- _EXERCISE_:
An exact copy of all the data is the required output.

Saved entries
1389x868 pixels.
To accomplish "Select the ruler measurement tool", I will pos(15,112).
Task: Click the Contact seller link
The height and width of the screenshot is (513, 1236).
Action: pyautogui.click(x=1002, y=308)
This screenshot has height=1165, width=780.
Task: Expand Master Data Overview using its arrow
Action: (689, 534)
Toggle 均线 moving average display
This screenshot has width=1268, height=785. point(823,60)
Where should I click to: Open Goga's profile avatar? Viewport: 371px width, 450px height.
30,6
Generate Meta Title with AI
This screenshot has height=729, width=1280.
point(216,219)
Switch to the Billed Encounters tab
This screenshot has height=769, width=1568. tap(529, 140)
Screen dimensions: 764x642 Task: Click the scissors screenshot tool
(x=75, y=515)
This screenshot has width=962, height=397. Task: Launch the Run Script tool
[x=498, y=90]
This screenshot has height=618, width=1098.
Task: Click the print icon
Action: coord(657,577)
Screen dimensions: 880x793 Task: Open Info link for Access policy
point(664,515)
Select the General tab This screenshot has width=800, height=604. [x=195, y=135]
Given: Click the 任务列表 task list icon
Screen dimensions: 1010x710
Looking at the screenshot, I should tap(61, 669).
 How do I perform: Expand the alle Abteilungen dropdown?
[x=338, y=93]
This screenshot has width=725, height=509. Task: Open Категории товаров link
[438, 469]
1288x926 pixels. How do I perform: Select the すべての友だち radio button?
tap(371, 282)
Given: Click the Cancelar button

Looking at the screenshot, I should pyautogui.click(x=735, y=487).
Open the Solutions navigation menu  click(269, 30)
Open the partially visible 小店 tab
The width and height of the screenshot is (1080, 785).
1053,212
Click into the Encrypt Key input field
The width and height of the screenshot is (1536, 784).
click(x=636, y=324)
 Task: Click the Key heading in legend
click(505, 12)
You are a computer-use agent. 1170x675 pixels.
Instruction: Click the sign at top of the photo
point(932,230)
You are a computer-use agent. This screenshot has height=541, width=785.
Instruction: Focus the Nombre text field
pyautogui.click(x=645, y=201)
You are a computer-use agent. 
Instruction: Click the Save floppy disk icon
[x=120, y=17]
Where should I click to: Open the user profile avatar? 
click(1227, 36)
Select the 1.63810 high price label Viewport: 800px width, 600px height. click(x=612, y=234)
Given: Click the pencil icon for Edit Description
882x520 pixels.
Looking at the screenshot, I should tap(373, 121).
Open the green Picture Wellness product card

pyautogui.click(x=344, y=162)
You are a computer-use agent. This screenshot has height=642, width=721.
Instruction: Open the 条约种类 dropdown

- _RESPONSE FOR THIS EXERCISE_:
1389x868 pixels.
To accomplish "Select the ruler measurement tool", I will pos(15,112).
Task: Click the Contact seller link
The height and width of the screenshot is (513, 1236).
Action: pyautogui.click(x=1002, y=308)
This screenshot has height=1165, width=780.
Task: Expand Master Data Overview using its arrow
Action: (689, 534)
Toggle 均线 moving average display
This screenshot has width=1268, height=785. point(823,60)
Where should I click to: Open Goga's profile avatar? Viewport: 371px width, 450px height.
30,6
Generate Meta Title with AI
This screenshot has height=729, width=1280.
point(216,219)
Switch to the Billed Encounters tab
This screenshot has height=769, width=1568. tap(529, 140)
Screen dimensions: 764x642 Task: Click the scissors screenshot tool
(x=75, y=515)
This screenshot has width=962, height=397. Task: Launch the Run Script tool
[x=498, y=90]
This screenshot has height=618, width=1098.
Task: Click the print icon
Action: coord(657,577)
Screen dimensions: 880x793 Task: Open Info link for Access policy
point(664,515)
Select the General tab This screenshot has width=800, height=604. [x=195, y=135]
Given: Click the 任务列表 task list icon
Screen dimensions: 1010x710
Looking at the screenshot, I should tap(61, 669).
 How do I perform: Expand the alle Abteilungen dropdown?
[x=338, y=93]
This screenshot has width=725, height=509. Task: Open Категории товаров link
[438, 469]
1288x926 pixels. How do I perform: Select the すべての友だち radio button?
tap(371, 282)
Given: Click the Cancelar button

Looking at the screenshot, I should pyautogui.click(x=735, y=487).
Open the Solutions navigation menu  click(269, 30)
Open the partially visible 小店 tab
The width and height of the screenshot is (1080, 785).
1053,212
Click into the Encrypt Key input field
The width and height of the screenshot is (1536, 784).
click(x=636, y=324)
 Task: Click the Key heading in legend
click(505, 12)
You are a computer-use agent. 1170x675 pixels.
Instruction: Click the sign at top of the photo
point(932,230)
You are a computer-use agent. This screenshot has height=541, width=785.
Instruction: Focus the Nombre text field
pyautogui.click(x=645, y=201)
You are a computer-use agent. 
Instruction: Click the Save floppy disk icon
[x=120, y=17]
Where should I click to: Open the user profile avatar? 
click(1227, 36)
Select the 1.63810 high price label Viewport: 800px width, 600px height. click(x=612, y=234)
Given: Click the pencil icon for Edit Description
882x520 pixels.
Looking at the screenshot, I should tap(373, 121).
Open the green Picture Wellness product card

pyautogui.click(x=344, y=162)
You are a computer-use agent. This screenshot has height=642, width=721.
Instruction: Open the 条约种类 dropdown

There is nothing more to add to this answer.